The air has been, however, for the most part, quite clear. But little snow has fallen since November. The total depth now mounts up to 53¾ inches. I am more and more struck with the difference in the atmospheric conditions of this place and Van Rensselaer Harbor. There we had rarely moisture, and gales were scarcely known. The temperatures were very low, and the winter was marked by a general calm. Here the temperatures are more mild than Parry's at Melville Island, the atmospheric disturbances have been very great, and the amount of snow has been truly surprising. There is one comfort at least in the winds. They either carry off the snow or pack it very hard, so that we get about with as little difficulty as if we were walking upon the bare ice. It is pounded as hard as the drives in the Central Park.

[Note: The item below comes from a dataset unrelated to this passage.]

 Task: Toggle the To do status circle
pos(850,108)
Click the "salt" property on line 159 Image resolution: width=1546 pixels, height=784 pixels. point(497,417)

All these unusual phenomena are, as has been hitherto observed, doubtless due to the close proximity of the open sea. How extensive this water may be is of course unknown, but its limits cannot be very small to produce such serious atmospheric disturbance. It seems, indeed, as if we were in the very vortex of the north winds. The poet has told us that the north winds
"Are cradled far down in the depths that yawn
Beneath the Polar Star;"
and it appears very much as if we had got into those yawning depths, and had come not only to the place where the winds are cradled, but where they are born.
EVAPORATION AT LOW TEMPERATURES.
I have been making, all the winter through, a series of experiments which give me some interesting results. They show that evaporation takes place at the very lowest temperatures, and that precipitation often occurs when the air is apparently quite clear. To determine this latter, I have exposed a number of smooth and carefully measured ice-surfaces, and have collected from them the light deposit. These accumulations, after reducing them to the standard of freshly fallen snow, amount thus far to seven eighths of an inch. To determine the evaporation, I have suspended in the open air a number of thin ice-plates, made in a shallow dish, and some strips of wet flannel. The flannel becomes perfectly dry in a few days, and the ice-plates disappear slowly and steadily. I generally weigh them every second day, and it is curious to watch my little circular disks silently melting away and vanishing "into thin air," while the thermometer is down in the zeros.
This evaporation at low temperatures is constantly taking place before our eyes, to our advantage. On wash-days the clothes are hung on lines stretched across the ship's rigging, or upon poles across the ice, as you will see on Monday afternoons in the farmhouse yards; and before the week is over the moisture has disappeared, no matter how cold it may be.
January 16th.
Our eyes now turn wistfully to the south, eagerly watching for the tip of Aurora's chariot, as the fair goddess of the morning rises from the sea to drop a ray of gladness from her rosy fingers into this long-neglected world.